_DIRECTIONS_: Write out exactly the lines from the one containing "You are a computer-use" through the last line of the records below, both included, and leave out any pictures.

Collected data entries
------------

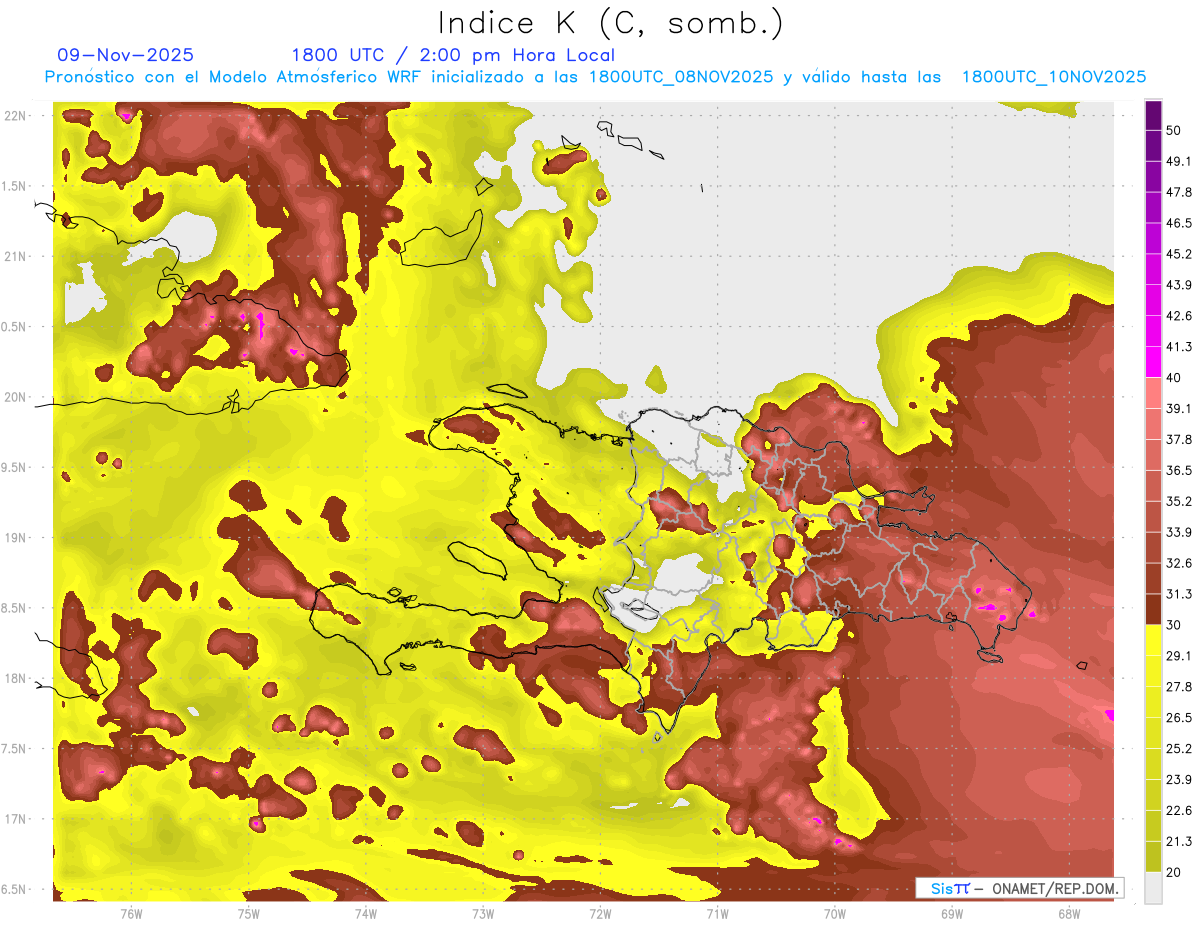Click the 68W longitude axis label

[1069, 913]

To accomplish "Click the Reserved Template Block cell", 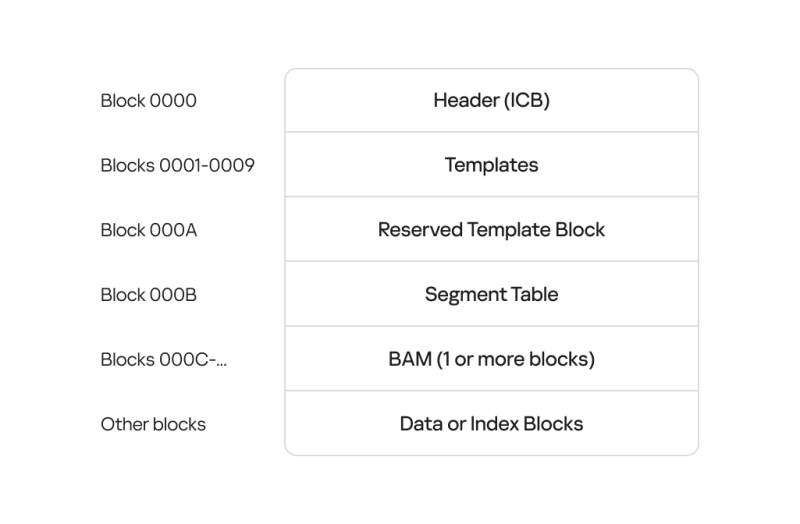I will pyautogui.click(x=491, y=230).
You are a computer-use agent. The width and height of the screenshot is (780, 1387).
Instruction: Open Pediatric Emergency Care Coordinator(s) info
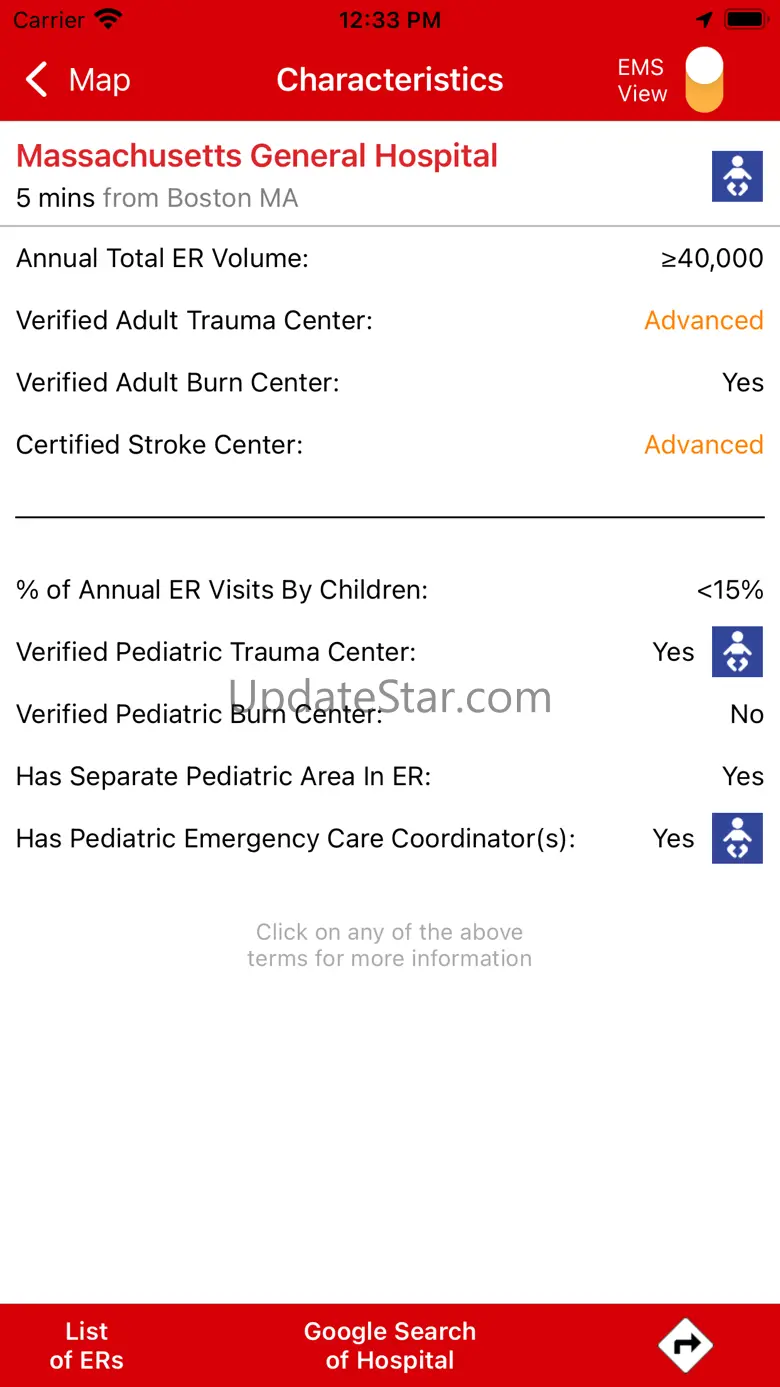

------------

_TASK OUTPUT_:
You are a computer-use agent. The width and height of the screenshot is (780, 1387).
Instruction: Open Pediatric Emergency Care Coordinator(s) info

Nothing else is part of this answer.